§ **Exercise details**
Would you retype the line that contains "1124x570 pixels." and all lines following it to the end of the entries below, exactly and without pictures?
Records shown START
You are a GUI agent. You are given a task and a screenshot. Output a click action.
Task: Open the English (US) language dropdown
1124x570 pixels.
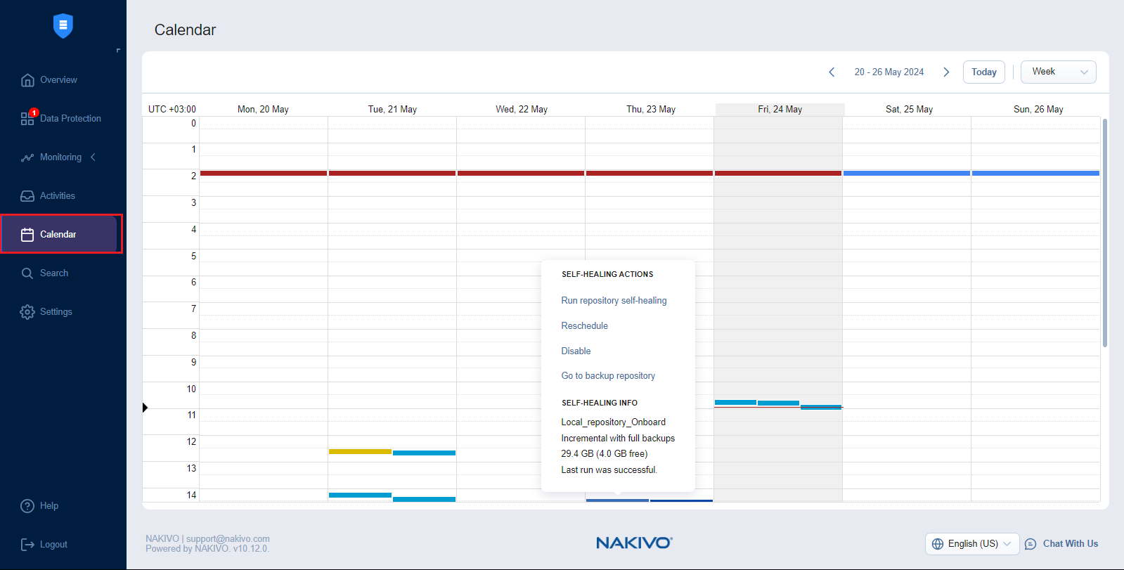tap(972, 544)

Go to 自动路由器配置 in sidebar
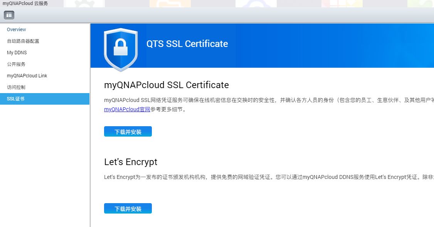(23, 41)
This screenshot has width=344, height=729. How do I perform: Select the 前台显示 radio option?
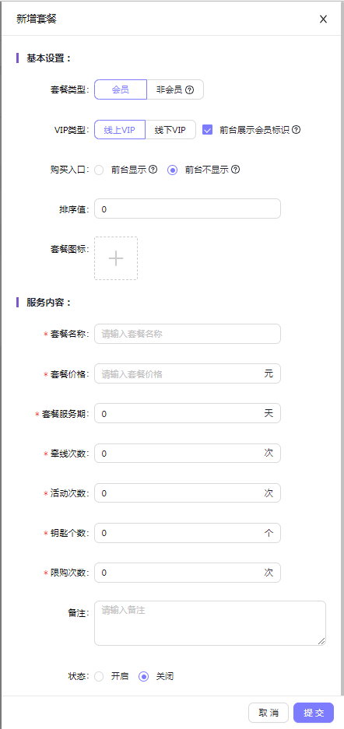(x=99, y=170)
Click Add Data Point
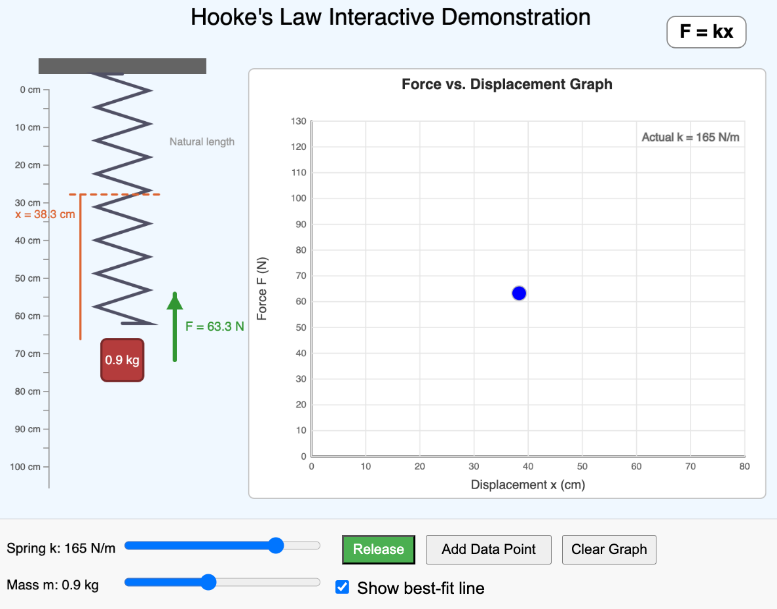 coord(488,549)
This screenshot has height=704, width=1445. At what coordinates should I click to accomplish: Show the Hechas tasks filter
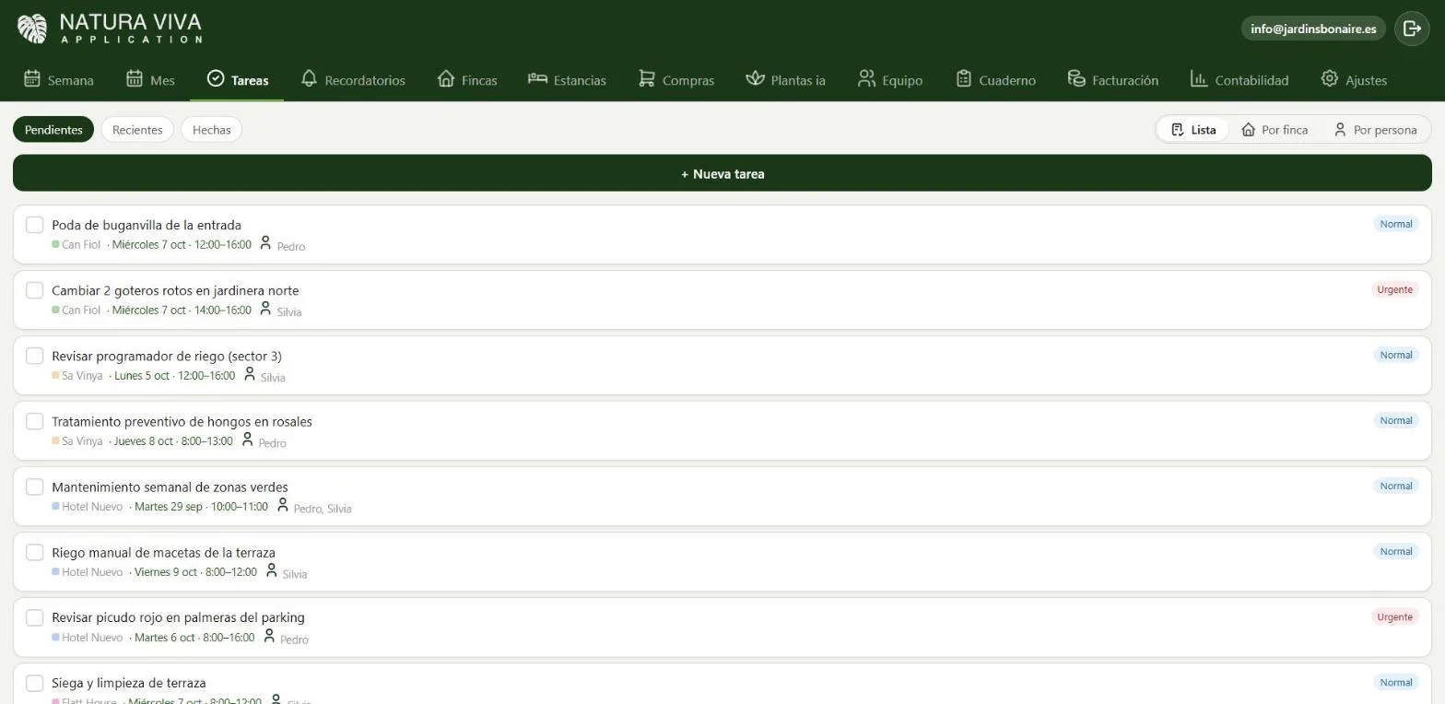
Records shown END
§ **Exercise response**
1124x570 pixels.
tap(972, 544)

Go to 自动路由器配置 in sidebar
(23, 41)
This screenshot has width=344, height=729. How do I perform: Select the 前台显示 radio option?
(x=99, y=170)
Click Add Data Point
 coord(488,549)
This screenshot has height=704, width=1445. At what coordinates should I click to accomplish: Show the Hechas tasks filter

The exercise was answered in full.